Please copy everything in the forum post about the Republic and the Empire from "Guardsman Bass wrote:Really?" down to "the top down.", word for word.

→ **TEXT TO READ**
start

Guardsman Bass wrote:Really? I was under the impression that the Republic generally allowed governments in the Galaxy to do what they want, and didn't actually force anyone into it , hence Leia's troubles in Jedi Search in convincing systems to join the Republic "that wanted no participation in another galaxy-wide federation." This is quite a contrast to the Empire's "local level," consisting of appointing military governors to rule over systems from the top down.
Exactly. Look at all the stupid conflicts of the post-ROTJ EU; you have the NR having to deal with every little local squabble. Palpatine delegated authority and strength to his local subordinates. Sending Wedge and Ackbar for every stupid little crisis is like Palpatine dispatching Thrawn to every other revolt. Palpatine delegated power locally, while keeping it in check with a sizable reserve of centralised might.

end

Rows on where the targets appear
start

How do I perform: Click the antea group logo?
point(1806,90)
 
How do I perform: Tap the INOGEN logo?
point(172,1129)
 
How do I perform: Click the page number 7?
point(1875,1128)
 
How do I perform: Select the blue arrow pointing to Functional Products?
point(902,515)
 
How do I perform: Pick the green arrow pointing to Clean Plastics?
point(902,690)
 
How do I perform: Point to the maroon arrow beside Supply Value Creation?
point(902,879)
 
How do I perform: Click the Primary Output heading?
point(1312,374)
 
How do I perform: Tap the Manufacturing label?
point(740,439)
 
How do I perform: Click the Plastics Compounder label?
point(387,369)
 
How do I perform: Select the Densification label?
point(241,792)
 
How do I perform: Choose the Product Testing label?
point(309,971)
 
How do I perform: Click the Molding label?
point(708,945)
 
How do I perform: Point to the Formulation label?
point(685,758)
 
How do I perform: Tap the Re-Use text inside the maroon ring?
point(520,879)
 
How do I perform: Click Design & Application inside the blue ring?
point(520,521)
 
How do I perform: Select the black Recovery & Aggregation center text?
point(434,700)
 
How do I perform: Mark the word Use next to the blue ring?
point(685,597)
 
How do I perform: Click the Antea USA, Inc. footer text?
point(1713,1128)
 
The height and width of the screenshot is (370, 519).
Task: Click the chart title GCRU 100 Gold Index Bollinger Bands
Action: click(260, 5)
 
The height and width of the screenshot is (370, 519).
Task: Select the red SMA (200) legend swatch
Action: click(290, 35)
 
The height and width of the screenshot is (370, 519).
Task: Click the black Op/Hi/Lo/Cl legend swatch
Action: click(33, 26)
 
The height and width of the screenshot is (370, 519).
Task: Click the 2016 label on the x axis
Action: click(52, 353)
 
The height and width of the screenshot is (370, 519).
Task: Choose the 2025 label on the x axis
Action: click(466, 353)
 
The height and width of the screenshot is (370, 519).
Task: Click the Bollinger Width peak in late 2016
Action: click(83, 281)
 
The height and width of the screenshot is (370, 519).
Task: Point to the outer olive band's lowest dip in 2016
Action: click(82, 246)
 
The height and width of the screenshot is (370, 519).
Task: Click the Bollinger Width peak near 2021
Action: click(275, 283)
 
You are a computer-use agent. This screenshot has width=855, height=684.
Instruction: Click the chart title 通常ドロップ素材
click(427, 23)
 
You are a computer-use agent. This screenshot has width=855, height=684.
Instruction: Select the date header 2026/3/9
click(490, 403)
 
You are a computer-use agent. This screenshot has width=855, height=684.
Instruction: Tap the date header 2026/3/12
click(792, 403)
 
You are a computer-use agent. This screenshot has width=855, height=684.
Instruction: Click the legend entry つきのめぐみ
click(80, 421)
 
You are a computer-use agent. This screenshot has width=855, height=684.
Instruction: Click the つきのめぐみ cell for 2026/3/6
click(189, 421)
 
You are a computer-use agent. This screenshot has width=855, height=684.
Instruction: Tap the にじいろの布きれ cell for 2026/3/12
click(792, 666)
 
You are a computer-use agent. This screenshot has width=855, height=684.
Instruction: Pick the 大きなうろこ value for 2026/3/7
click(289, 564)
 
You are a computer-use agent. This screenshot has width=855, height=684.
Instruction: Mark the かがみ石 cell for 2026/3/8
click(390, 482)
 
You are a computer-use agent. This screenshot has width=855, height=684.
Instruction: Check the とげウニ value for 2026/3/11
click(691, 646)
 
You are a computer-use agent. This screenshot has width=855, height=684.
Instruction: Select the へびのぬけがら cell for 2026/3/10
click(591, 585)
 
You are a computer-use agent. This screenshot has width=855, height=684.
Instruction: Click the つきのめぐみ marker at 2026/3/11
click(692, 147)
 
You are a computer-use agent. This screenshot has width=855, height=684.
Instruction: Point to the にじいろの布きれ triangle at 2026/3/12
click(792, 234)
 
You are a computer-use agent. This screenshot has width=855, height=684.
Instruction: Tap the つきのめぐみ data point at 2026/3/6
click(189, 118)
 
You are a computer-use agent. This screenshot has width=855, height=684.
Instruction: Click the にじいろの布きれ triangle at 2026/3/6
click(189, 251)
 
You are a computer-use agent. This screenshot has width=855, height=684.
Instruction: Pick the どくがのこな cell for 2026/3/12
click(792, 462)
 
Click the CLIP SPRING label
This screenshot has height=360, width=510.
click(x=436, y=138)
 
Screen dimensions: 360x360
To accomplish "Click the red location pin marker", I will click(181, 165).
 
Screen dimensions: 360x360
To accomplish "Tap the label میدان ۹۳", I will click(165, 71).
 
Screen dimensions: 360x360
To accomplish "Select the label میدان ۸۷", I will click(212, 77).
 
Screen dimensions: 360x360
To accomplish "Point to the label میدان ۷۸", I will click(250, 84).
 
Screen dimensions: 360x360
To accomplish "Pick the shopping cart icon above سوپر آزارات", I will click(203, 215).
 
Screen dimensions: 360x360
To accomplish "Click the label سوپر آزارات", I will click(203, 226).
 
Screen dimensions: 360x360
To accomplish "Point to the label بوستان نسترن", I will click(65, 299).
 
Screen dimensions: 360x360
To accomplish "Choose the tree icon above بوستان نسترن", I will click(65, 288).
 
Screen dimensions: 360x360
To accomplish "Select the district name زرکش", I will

end

→ **WRITTEN REPLY**
Guardsman Bass wrote:Really? I was under the impression that the Republic generally allowed governments in the Galaxy to do what they want, and didn't actually force anyone into it , hence Leia's troubles in Jedi Search in convincing systems to join the Republic "that wanted no participation in another galaxy-wide federation." This is quite a contrast to the Empire's "local level," consisting of appointing military governors to rule over systems from the top down.